> _Aim of the task_:
Scan the records for the string "from", then copy each line that has it.

(Pixel coordinate grounding data)

=======

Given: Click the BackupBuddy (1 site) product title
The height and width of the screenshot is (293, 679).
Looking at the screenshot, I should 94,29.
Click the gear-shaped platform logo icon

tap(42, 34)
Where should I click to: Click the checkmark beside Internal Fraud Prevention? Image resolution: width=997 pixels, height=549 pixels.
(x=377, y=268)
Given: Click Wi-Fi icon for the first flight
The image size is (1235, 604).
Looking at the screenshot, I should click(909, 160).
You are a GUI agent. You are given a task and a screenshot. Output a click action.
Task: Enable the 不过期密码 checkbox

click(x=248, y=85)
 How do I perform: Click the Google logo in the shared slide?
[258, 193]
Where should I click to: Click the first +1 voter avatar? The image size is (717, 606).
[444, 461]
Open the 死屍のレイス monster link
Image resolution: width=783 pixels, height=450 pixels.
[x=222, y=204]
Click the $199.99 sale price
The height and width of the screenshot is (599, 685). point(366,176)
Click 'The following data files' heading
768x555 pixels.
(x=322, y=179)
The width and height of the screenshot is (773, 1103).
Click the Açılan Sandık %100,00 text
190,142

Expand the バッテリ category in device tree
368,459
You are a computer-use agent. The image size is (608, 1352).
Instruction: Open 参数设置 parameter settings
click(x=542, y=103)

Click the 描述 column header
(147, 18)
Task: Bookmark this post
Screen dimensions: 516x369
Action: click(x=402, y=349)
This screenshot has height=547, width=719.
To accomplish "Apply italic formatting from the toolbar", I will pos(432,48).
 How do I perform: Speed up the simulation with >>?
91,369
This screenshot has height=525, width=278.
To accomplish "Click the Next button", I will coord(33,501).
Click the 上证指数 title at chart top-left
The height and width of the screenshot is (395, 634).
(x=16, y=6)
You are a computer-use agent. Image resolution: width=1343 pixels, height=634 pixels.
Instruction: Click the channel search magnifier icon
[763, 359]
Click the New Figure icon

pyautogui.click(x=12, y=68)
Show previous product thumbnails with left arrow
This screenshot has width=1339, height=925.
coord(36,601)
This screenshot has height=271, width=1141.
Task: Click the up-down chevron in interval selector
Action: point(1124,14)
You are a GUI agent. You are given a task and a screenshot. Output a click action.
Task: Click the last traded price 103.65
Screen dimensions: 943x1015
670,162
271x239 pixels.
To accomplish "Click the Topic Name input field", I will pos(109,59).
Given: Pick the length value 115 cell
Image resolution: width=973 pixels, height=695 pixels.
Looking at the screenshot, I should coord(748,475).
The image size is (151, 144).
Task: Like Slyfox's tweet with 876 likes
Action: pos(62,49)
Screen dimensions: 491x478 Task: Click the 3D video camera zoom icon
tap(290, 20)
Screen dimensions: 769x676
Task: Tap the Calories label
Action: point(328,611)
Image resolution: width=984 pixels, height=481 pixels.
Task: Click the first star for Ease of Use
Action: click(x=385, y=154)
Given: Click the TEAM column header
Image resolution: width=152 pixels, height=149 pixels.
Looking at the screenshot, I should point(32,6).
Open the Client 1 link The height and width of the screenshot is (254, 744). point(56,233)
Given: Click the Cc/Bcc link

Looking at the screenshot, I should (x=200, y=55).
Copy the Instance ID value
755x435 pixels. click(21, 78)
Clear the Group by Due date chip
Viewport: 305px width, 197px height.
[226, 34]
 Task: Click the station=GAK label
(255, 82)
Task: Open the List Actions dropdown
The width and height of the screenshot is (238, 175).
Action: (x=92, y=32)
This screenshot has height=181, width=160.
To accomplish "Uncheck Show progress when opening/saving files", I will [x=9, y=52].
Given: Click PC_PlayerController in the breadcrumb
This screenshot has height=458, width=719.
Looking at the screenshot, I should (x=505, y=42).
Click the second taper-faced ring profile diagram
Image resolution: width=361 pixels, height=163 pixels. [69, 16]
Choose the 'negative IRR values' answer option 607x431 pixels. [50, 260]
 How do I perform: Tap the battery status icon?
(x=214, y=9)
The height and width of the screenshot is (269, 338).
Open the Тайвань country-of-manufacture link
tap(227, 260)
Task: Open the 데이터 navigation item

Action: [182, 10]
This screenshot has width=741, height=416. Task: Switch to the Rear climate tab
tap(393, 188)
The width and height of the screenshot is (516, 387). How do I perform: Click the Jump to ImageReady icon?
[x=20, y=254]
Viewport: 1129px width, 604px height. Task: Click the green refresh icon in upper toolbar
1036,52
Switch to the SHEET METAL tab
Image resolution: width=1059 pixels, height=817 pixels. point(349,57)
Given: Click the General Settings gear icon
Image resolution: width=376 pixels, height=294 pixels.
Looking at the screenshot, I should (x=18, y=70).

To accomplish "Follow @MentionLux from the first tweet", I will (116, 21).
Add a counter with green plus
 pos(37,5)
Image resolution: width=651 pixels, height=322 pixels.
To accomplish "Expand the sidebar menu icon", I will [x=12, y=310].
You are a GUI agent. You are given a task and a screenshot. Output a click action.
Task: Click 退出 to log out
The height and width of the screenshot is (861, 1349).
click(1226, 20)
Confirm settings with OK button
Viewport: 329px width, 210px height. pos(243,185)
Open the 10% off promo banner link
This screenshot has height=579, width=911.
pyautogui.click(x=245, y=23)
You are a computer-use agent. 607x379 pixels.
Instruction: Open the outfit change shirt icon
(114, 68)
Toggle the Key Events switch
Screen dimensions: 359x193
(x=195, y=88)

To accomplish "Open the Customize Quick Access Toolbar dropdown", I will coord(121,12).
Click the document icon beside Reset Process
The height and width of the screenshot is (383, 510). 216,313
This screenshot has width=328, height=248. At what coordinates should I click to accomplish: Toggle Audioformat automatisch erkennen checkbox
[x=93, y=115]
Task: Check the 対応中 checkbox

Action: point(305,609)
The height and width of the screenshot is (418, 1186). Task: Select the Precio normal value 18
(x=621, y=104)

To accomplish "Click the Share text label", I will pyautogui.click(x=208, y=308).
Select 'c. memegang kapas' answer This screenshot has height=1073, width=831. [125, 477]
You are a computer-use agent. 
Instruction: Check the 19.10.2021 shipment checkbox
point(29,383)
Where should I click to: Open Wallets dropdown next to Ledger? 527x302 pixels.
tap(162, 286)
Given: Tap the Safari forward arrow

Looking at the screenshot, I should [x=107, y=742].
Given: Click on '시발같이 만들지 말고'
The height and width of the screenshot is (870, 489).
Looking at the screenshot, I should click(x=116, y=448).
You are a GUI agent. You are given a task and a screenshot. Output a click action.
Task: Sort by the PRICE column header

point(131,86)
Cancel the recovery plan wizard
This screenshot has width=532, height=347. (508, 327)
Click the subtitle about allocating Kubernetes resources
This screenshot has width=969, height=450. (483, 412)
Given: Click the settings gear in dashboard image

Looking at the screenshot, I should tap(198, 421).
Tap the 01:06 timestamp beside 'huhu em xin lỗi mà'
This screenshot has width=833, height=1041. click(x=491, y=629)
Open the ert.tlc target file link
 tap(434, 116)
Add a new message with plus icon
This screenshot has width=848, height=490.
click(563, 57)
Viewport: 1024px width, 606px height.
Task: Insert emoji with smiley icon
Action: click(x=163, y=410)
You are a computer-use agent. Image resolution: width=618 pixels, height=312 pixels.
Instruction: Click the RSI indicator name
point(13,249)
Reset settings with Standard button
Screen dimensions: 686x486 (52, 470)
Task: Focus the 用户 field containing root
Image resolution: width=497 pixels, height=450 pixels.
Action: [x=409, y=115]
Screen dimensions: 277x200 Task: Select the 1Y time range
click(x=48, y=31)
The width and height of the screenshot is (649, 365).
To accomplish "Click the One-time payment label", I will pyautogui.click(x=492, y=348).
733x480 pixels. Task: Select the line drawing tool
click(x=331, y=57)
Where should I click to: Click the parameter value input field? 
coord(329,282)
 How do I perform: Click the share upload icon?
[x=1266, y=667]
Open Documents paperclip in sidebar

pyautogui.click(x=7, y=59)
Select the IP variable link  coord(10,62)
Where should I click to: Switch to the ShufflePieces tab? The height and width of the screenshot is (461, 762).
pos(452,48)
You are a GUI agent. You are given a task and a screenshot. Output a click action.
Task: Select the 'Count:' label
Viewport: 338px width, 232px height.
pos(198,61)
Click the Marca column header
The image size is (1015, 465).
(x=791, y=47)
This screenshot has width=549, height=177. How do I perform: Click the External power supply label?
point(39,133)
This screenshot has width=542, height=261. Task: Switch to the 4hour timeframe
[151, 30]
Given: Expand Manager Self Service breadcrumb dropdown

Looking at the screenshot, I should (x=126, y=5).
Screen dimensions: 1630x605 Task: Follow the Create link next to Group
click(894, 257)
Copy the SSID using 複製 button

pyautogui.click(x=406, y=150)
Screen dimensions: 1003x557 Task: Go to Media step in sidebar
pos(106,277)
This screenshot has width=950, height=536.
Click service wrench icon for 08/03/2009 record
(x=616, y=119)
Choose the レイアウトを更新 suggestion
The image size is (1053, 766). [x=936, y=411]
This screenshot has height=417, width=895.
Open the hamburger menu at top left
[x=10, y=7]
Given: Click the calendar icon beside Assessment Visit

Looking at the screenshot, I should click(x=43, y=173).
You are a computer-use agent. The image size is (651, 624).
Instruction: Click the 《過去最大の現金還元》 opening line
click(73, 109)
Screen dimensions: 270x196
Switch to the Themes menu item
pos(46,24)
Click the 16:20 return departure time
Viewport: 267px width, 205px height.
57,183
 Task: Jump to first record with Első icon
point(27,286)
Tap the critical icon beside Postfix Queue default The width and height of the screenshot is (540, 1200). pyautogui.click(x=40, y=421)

=======

> _Worked solution_:
To accomplish "Apply italic formatting from the toolbar", I will pos(432,48).
To accomplish "Follow @MentionLux from the first tweet", I will (116, 21).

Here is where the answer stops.